Texto proporcionado:
::::::::
Y, claro, eso a la niña la indispone. Son frecuentes las discusiones, inclusive por temas sencillos, y por lo general terminan a los gritos, con acusaciones mutuas y frases hirientes: “¡Te odio!”, vocifera la niña, o expulsa un “No quiero verte nunca más” antes de golpear la puerta y esconderse en su habitación, a llorar. Son situaciones que perturban a María, que le quitan el sueño.
Cuando reposa la cabeza sobre la almohada, con ganas de olvidarse de todo y poder dormir con tranquilidad, a María le cuesta conciliar el sueño. Su voz interior le reprocha constantemente por esas situaciones en las que perdió el control, en las que los resultados fueron distintos a lo que había previsto. Desde niña, carga el lastre de no permitirse un error, un fracaso, un tropiezo.
Son momentos en los que en su cabeza retumba la voz de su padre con la frase que más veces escuchó cuando era niña: “tienes que ser la mejor”. Desde entonces, María siente que no vale si no es perfecta. Es muy dura consigo misma, con quienes están a su alrededor, y por eso entra en conflicto con frecuencia. No es capaz de resolver adecuadamente situaciones muy sencillas.
Después de la última discusión con Ema, que estuvo bastante agitada y terminó peor que la mayoría de las veces, María tocó el tema en una de nuestras habituales charlas de mentoría. “Pablo, estoy desesperada y no sé qué hacer. Ema se me sale de las manos y no encuentro la forma de que me haga caso”, me dijo. La verdad, nunca la había visto tan presionada, tan al límite.
::::::::
Datos del ejercicio:
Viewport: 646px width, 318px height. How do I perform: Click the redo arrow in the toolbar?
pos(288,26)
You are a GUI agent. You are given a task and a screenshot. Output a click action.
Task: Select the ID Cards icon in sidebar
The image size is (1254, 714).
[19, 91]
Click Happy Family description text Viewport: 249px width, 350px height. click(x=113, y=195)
::::::::
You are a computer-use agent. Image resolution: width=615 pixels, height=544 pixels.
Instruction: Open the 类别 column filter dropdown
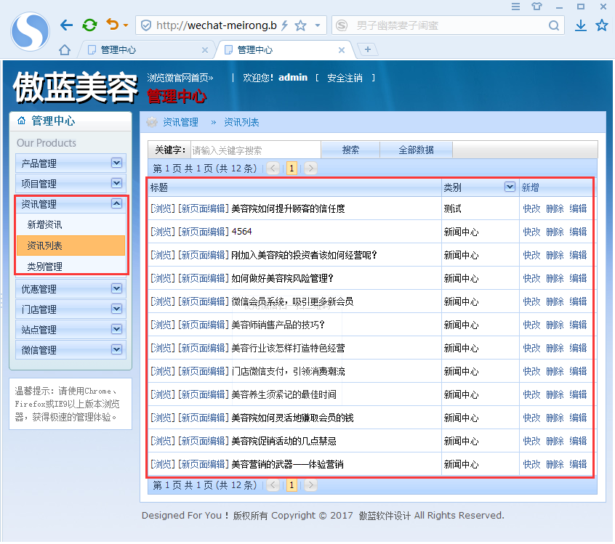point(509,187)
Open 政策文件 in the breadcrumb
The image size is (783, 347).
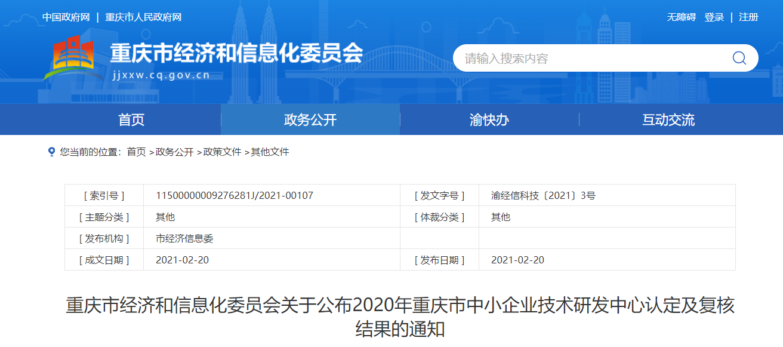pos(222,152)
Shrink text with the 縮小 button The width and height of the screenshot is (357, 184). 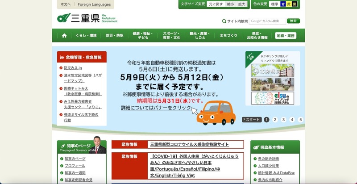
::::::::
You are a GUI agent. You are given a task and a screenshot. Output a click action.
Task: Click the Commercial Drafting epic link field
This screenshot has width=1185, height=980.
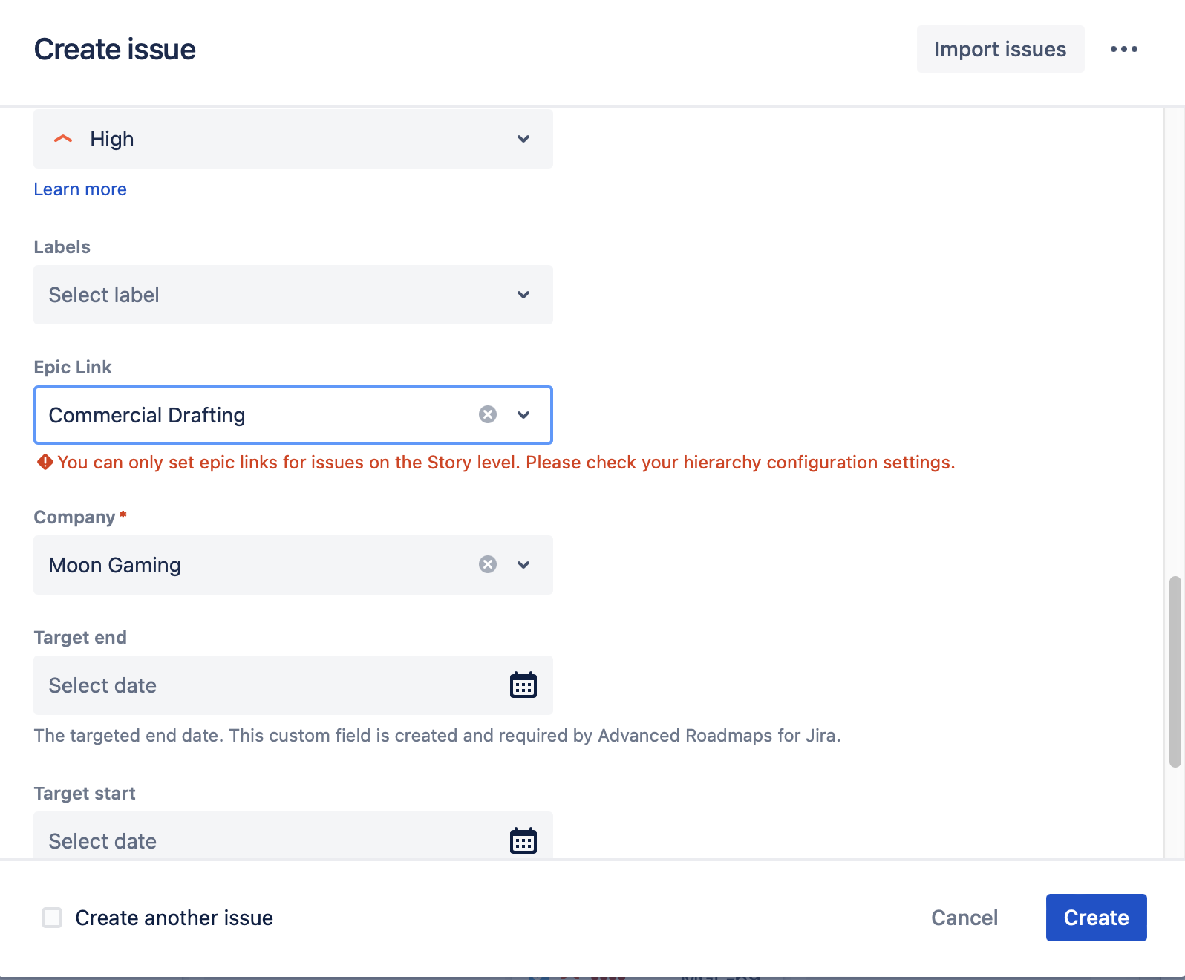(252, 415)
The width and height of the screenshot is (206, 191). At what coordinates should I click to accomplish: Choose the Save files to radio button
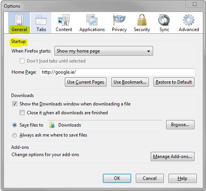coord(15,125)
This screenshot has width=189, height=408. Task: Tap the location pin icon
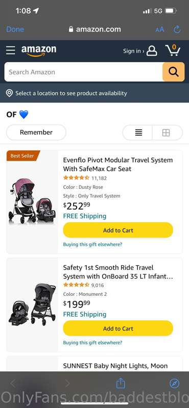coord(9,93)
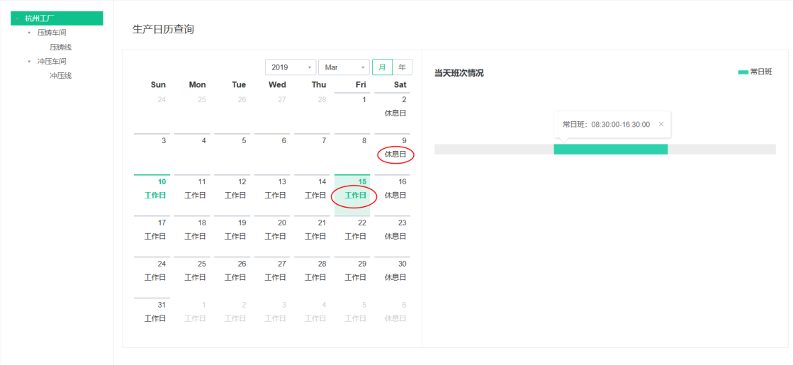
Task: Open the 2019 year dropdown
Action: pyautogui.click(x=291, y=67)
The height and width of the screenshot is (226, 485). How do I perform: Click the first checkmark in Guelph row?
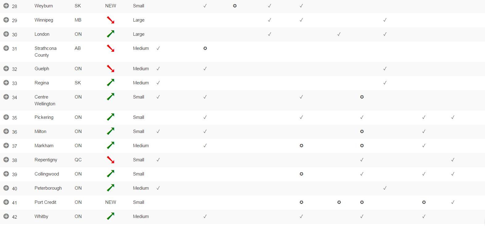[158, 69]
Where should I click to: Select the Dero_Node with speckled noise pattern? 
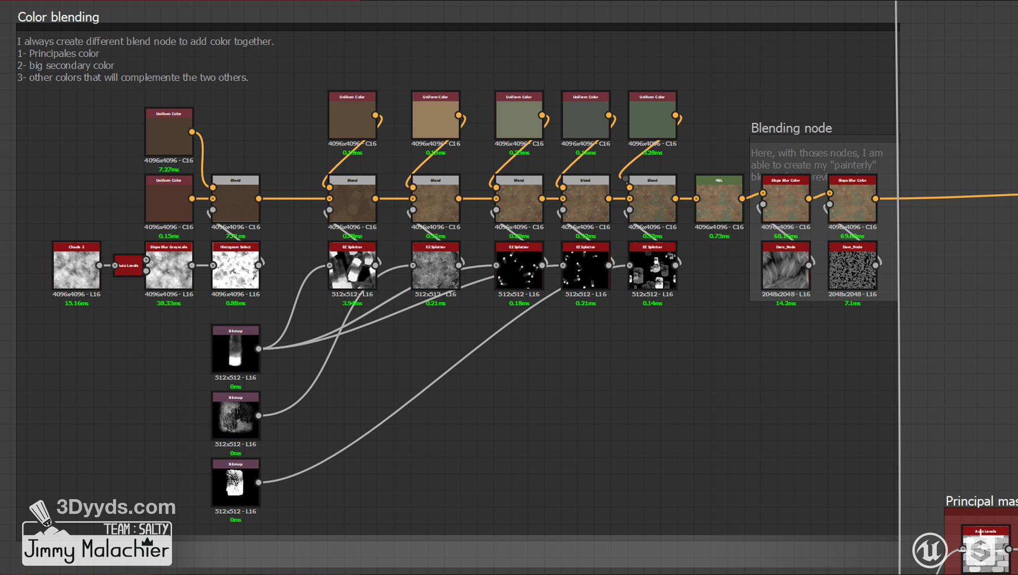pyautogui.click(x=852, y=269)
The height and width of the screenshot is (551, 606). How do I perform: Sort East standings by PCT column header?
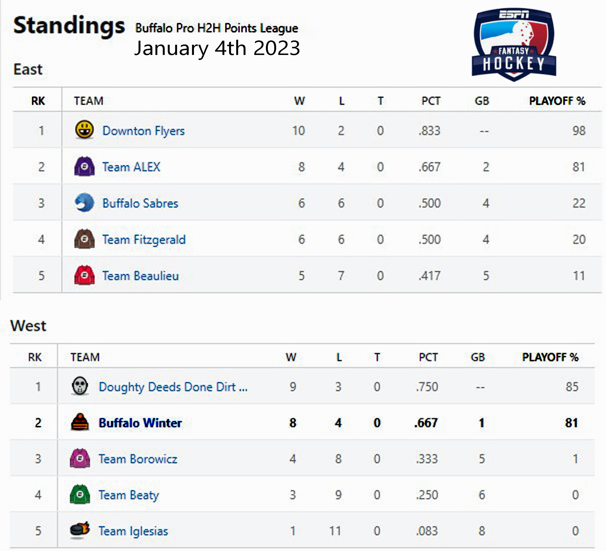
::::::::
Objetivo del ejercicio:
Prolonga el relato sobre María y Ema con nuevas oraciones que sigan a la última del texto.

Sección de respuesta:
A esta situación se enfrentan muchas mujeres en el mundo moderno, porque no es fácil conciliar la vida personal y familiar con la laboral. Menos, cuando, como en el caso de María, son madres de niños que pasan por una etapa difícil. “Debes olvidarte de esa idea de ser perfecta, porque nadie lo es. Es una carga que no necesitas llevar y que, además, es injusta contigo misma”, le dije.
La autoexigencia de la perfección es una de las creencias limitantes más fuerte que hay. Nos impide aceptar que somos maravillosos y valiosos y provoca que no nos permitamos un error. En el caso de María, lo que más la molesta es la impotencia de no poder dominar a Ema como desea. “Todos tenemos límite, María. No puedes hacerlo todo tú sola, necesitas ayuda”, agregué.
Ser perfeccionista es agotador, injusto y necio. Es una pesada carga que te arrebata la paz, que acaba con tus energías y que te impide disfrutar lo bueno de la vida. Provoca que te enfoques en lo negativo, que no aprecies los avances y los logros y que te impongas metas tan elevadas que son casi imposibles de cumplir. Las perfeccionistas son personas que nunca están satisfechas.
Aquel día, al terminar la sesión, María estaba más tranquila, un poco. “Voy a organizarme mejor para destinar más tiempo a Ema. Sé que me necesita, pero mis médicos y mis pacientes, también”. Le recalqué que más que una cuestión de tiempo es un tema de la calidad del tiempo que le dedica a sus hijos: que, aunque sea poco, ellos queden satisfechos con la atención que les presta.
Además, le previne sobre otra creencia limitante muy peligrosa: no tiene que elegir, no es su vida personal y familiar o su vida laboral. Si se organiza mejor, si aprende a delegar y a confiar en otros, si se da la oportunidad de equivocarse, es posible salir del atolladero. “La vida no es perfecta, María, nada es perfecto. No cargues con esa culpa y disfruta de tu hija y de tu trabajo”, concluí.
Ver el lado positivo de la vida, aceptar y agradecer lo que esta nos brinda cada día, valorar los logros que alcanzamos y, sobre todo, entender que tenemos límites y que no nacimos para ser perfectos son algunas de las estrategias que nos permiten vivir con más tranquilidad, sin esa carga innecesaria de la culpa. Espero con ansias la próxima sesión con María, para saber cómo le fue.